White Supremacist Telegram Channel Encourages Racist Trolling of Chat for Nigerians Fleeing Ukraine
On February 28, a white supremacist Telegram channel with over 13,000 subscribers encouraged their followers to spread racist abuse in a Telegram chat created to help Nigerians fleeing the Russian invasion of Ukraine. Several individuals entered the chat and posted trolling comments, racist slurs, and disinformation. The discussion had approximately 25 members on March 2, after multiple trolling accounts were removed. The white supremacist channel has reposted content from several American white supremacist organizations and has posted content supporting Russia’s invasion of Ukraine.
Neo-Nazi Website and Propagandist No Longer Encouraging Americans to Become Foreign Fighters in Ukraine
An American neo-Nazi website that promotes the work of James Mason and supports the group National Socialist Order stated on their Telegram channel on March 2 that they were no longer encouraging their audience to travel to Ukraine to join the Azov Regiment because the site’s readership is frequently between the ages of “16-18” and does not have military training or experience. On January 19 and February 27, the neo-Nazi website encouraged their readers to join the Azov Regiment. Individuals cannot directly join the Azov Regiment but must enlist in the Ukrainian National Guard. The Telegram channel suggested their subscribers donate cryptocurrency to the regiment instead and stated that Ukraine would probably be defeated in several weeks, leading to what they hoped would be an insurgency led by the extreme-right. The website has previously made posts supporting Ukrainian fascists but has condemned the Ukrainian government.

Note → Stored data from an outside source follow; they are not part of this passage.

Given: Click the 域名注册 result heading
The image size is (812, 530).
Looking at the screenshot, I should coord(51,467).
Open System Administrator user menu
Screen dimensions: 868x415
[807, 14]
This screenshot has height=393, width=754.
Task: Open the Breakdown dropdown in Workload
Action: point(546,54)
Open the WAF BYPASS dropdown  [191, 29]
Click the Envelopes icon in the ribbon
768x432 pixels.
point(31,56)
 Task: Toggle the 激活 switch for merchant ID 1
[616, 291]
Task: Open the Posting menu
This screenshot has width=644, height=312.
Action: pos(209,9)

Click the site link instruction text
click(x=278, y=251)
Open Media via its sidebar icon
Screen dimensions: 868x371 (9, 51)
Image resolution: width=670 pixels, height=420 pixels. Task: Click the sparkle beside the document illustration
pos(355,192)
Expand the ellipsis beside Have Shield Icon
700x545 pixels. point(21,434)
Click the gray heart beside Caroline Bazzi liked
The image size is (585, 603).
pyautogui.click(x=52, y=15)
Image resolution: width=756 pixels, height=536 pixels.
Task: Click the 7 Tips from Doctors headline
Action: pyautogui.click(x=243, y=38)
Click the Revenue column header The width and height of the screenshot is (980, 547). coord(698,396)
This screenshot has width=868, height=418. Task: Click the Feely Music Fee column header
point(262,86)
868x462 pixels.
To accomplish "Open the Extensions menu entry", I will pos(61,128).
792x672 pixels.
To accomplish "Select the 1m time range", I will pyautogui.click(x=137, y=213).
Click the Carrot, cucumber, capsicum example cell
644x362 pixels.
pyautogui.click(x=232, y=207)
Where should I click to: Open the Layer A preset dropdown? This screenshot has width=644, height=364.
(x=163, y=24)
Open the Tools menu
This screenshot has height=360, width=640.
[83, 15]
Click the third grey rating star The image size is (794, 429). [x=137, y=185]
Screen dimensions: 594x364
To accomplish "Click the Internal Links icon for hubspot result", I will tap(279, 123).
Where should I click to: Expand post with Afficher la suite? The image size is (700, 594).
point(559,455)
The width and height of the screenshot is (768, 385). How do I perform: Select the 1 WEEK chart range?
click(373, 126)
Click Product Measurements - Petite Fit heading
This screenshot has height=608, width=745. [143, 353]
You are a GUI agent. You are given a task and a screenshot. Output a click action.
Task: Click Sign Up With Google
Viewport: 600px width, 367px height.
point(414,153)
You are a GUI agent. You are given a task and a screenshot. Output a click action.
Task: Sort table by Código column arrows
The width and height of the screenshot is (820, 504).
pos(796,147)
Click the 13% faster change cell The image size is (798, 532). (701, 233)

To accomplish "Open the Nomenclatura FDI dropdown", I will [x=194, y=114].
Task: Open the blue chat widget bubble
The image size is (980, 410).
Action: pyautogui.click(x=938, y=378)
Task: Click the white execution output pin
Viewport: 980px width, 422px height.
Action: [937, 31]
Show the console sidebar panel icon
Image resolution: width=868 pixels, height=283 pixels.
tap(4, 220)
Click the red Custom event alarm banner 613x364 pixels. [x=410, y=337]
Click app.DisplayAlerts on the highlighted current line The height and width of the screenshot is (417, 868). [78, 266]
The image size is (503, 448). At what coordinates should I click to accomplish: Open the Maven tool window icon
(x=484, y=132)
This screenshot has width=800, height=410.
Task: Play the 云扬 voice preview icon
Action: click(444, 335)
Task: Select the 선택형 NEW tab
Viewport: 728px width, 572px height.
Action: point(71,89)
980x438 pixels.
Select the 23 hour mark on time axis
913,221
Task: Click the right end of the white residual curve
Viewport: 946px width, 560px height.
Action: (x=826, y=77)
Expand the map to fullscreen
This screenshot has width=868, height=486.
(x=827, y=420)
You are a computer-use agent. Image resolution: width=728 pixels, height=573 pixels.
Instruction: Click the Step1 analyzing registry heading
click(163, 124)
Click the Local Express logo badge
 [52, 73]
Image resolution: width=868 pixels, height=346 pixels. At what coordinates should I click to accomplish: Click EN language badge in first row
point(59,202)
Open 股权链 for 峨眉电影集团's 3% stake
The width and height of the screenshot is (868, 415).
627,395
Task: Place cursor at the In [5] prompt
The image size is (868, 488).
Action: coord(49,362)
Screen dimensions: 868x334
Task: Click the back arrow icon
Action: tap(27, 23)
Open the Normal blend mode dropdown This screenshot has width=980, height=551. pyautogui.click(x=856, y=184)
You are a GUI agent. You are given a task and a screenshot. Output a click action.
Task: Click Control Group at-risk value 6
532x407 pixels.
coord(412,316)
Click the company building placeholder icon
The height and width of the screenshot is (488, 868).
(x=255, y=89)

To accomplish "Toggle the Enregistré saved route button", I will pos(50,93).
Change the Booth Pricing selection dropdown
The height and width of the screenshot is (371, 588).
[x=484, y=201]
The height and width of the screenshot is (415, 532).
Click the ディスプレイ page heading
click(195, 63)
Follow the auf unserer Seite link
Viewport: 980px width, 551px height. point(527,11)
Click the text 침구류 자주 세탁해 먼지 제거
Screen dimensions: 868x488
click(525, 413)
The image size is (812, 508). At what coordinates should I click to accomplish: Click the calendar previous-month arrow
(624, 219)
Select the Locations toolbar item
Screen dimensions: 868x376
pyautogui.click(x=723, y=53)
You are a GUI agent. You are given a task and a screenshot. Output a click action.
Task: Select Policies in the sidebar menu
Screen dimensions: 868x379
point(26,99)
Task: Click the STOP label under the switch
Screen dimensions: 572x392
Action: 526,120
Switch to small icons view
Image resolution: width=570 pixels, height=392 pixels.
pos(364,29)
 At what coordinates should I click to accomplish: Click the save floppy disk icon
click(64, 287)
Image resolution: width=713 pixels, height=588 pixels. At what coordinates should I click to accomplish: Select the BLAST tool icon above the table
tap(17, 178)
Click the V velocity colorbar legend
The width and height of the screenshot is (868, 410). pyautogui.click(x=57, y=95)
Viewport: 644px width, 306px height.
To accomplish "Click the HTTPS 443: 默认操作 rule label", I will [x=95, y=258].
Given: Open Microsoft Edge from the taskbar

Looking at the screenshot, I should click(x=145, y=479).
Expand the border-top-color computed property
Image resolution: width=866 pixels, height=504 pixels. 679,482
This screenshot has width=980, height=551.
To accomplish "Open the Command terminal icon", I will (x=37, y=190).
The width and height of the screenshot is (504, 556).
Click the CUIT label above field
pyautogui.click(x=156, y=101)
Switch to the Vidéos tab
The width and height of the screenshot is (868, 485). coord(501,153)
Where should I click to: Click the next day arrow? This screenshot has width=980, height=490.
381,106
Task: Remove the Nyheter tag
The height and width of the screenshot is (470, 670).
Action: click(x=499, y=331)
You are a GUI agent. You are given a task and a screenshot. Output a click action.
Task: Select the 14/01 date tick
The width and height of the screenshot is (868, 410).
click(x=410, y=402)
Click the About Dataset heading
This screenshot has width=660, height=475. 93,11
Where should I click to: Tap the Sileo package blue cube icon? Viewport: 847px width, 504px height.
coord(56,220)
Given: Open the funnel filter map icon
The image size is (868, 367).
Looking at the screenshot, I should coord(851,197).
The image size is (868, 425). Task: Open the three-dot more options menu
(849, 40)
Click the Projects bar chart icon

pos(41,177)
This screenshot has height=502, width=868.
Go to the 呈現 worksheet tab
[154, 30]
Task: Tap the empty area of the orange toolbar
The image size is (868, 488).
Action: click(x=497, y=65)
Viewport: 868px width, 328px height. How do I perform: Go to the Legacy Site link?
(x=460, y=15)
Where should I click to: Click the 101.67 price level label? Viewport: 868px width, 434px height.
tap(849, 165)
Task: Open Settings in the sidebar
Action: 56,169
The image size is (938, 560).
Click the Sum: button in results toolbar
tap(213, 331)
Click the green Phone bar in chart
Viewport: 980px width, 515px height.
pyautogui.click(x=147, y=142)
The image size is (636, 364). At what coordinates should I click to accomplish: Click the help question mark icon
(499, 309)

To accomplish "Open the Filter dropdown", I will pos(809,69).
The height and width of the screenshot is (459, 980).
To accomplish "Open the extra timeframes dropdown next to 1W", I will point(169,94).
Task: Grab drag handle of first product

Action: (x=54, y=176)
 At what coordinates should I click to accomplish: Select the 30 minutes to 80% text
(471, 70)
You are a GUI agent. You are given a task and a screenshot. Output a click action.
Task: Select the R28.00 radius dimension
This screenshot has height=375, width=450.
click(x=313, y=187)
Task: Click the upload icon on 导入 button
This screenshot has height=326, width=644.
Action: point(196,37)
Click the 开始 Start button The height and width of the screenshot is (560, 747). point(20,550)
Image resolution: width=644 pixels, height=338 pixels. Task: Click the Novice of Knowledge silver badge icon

A U.S. neo-Nazi propagandist with over 2,200 Telegram followers who had shared a post on January 19 that encouraged Americans and Europeans to join the Azov Regiment made a series of posts starting on February 26 and continuing until March 2, abandoning support for groups in Ukraine. The propagandist has previously supported acts of violence and has advocated for his followers to create whites-only communities in Maine. In a series of polls asking leading questions, the propagandist insinuated that it was more important to fight against the American government than against Russia, that the U.S. was to blame for Russia’s invasion, and that Russia would be more likely to support white supremacist insurgents in the U.S. than Ukraine.
President Vladimir Putin has falsely claimed that Russia is fighting neo-Nazism in Ukraine despite Russia’s links to Wagner Group’s white supremacist Task Force RusichRussian Imperial Movement fighting alongside Russia aligned separatists in Ukraine.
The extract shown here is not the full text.